Stored data:
* * * * * * *

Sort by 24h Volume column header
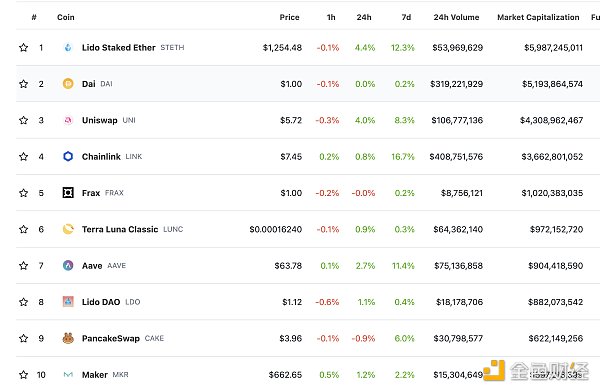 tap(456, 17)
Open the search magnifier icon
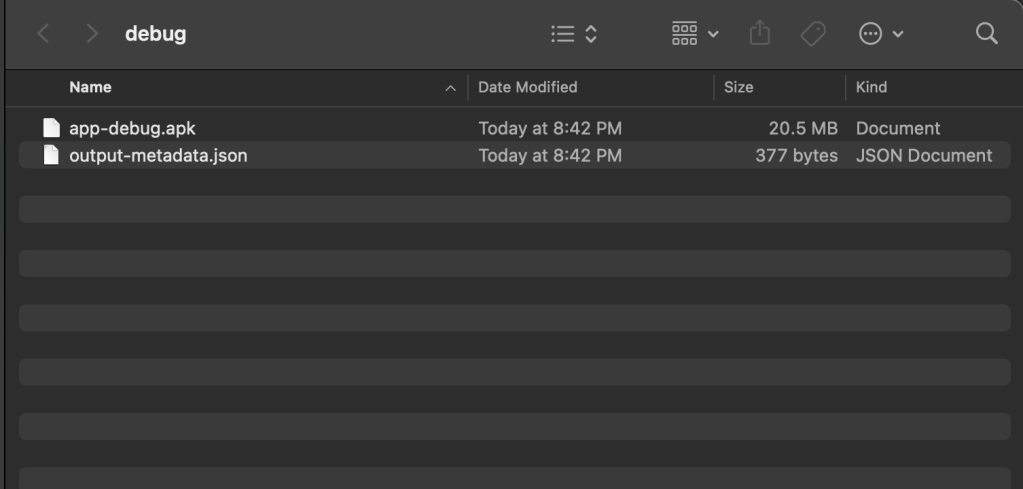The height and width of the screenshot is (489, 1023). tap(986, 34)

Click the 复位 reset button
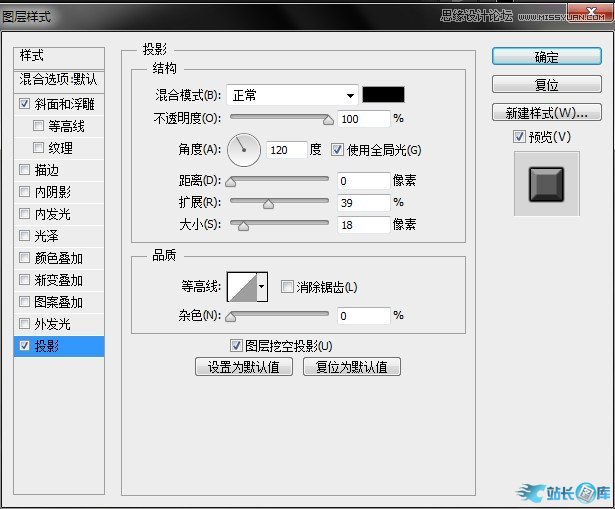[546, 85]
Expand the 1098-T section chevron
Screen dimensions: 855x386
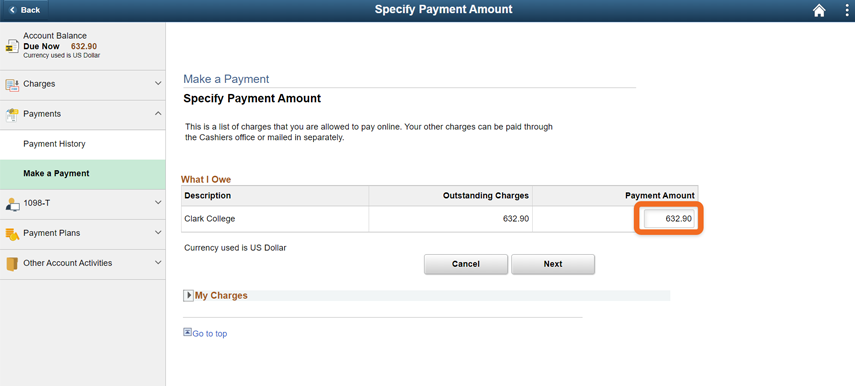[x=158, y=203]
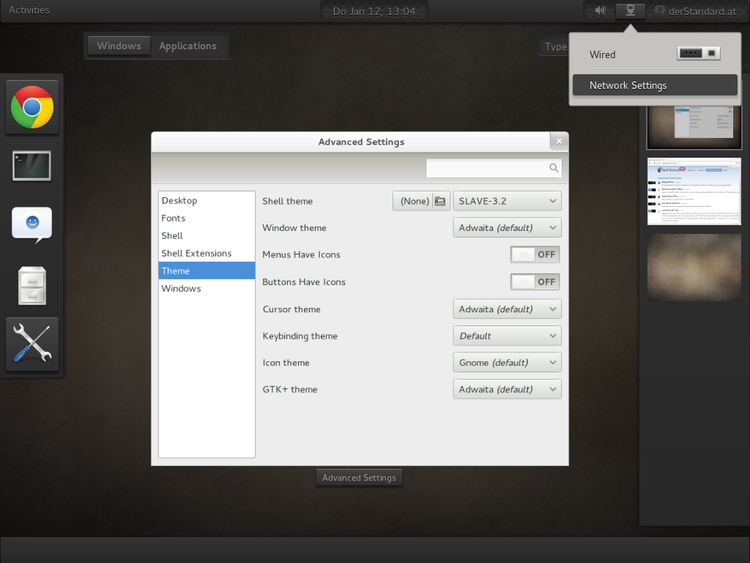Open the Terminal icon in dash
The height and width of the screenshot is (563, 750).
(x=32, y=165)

* * * * * * *

### Required work
Using the records above, copy exactly and only the lines from the line with "Expand the 1098-T section chevron" through the end, both included; leave every picture out.

### Expected answer
Expand the 1098-T section chevron
Screen dimensions: 855x386
[x=158, y=203]
Open the Terminal icon in dash
The height and width of the screenshot is (563, 750).
(x=32, y=165)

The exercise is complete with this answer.